Untuk harga petani plasma atau binaan dari PT Perkebunan Nusantara (PTPN V) harga jualnya mencapai Rp800 per kg dan semakin turun. Sedangkan, kondisi harga paling parah adalah petani nonplasma yang tanam dipekarangan karena harganya terus turun mulai Rp700, Rp650 bahkan jadi Rp500 per kg.

"Ini terjadi hampir di seluruh Riau," kata Masnur.

Politisi Golkar ini mengaku juga telah berbicara ke perusahaan terkait anjloknya harga sawit. Jawabannya memang karena harga pasar yang turun.
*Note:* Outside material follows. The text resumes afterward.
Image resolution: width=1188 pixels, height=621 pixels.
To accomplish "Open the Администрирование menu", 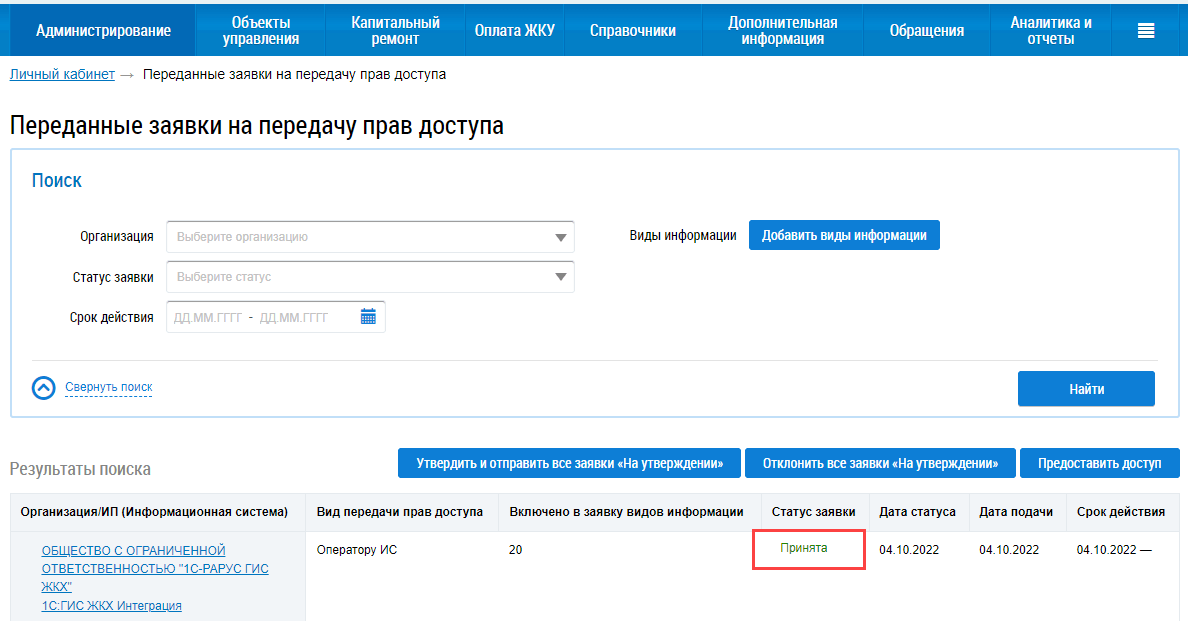I will pos(103,31).

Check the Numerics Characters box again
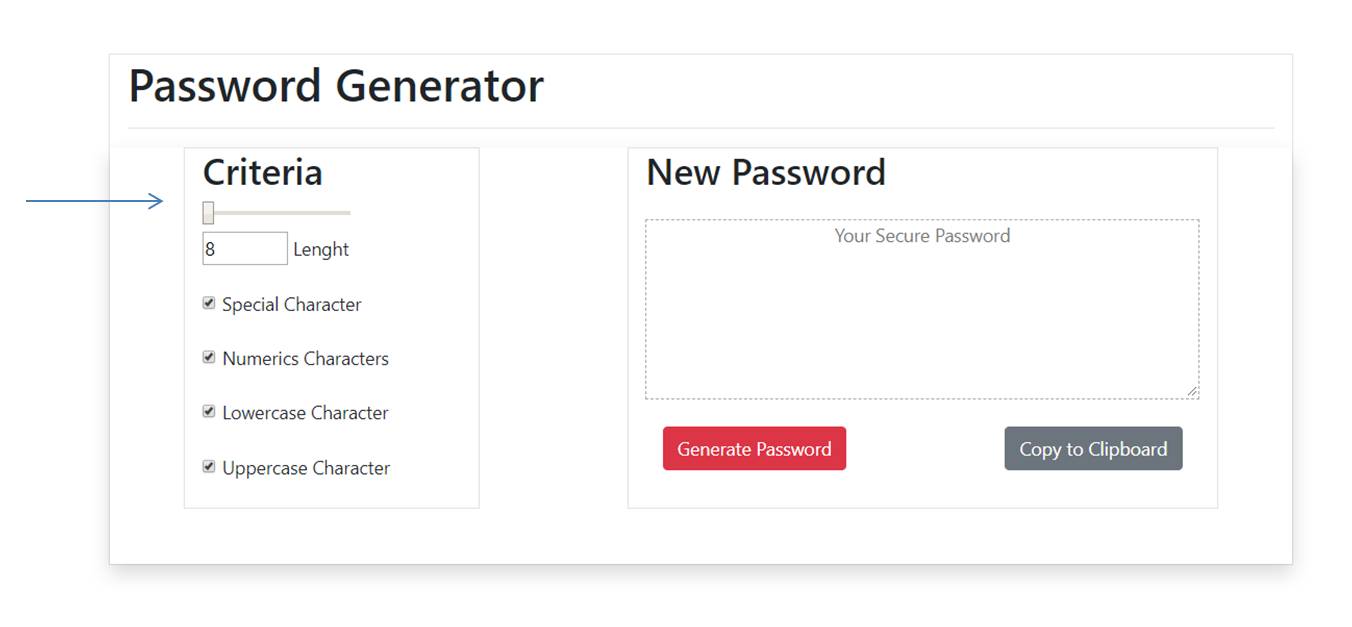pos(209,356)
Penyebabnya, lanjut dia, karena pasar yang dituju seperti Tiongkok, Jepang, dan India mulai beralih ke minyak yang lain. Contohnya "Soya oil", minyak dari Bunga Matahari, Kedelai, dan Jagung.

"Secara ekonomis itu juga lebih menguntungkan," imbuhnya.

Selanjutnya, yang dikeluhkan masyarakat juga harga karet. Komoditas ini memang turun empat tahun terakhir, namun saat ini semakin buruk ditambah dengan musim kemarau sehingga hasilnya sedikit.

"Biasanya 30 kg per hektare, sekarang hanya bisa 10-15 kg per ha dengan harga pasaran Rp4-5 ribu per kg. Karena kemarau, daun berguguran, karet kering, hasilnya tidak merata.

Kemudian masyarakat keadaannya makin parah karena swah juga kekeringan dan berujung gagal panen. Ini sangat mendasar, sebabnya dua komoditas di atas turun kalau padi masih panen, tidak masalah bisa juga untuk makan.

"Ini harus ada solusinya, kalau di Jawa kekeringan gejolaknya tinggi karena sentra produksi. Tapi kalau di Riau seperti tidak terperhatikan karena bukan sentra produksi. Padahal di Jawa bisa dibor cari air, di sini tidak karena sawahnya tadah hujan," ulasnya.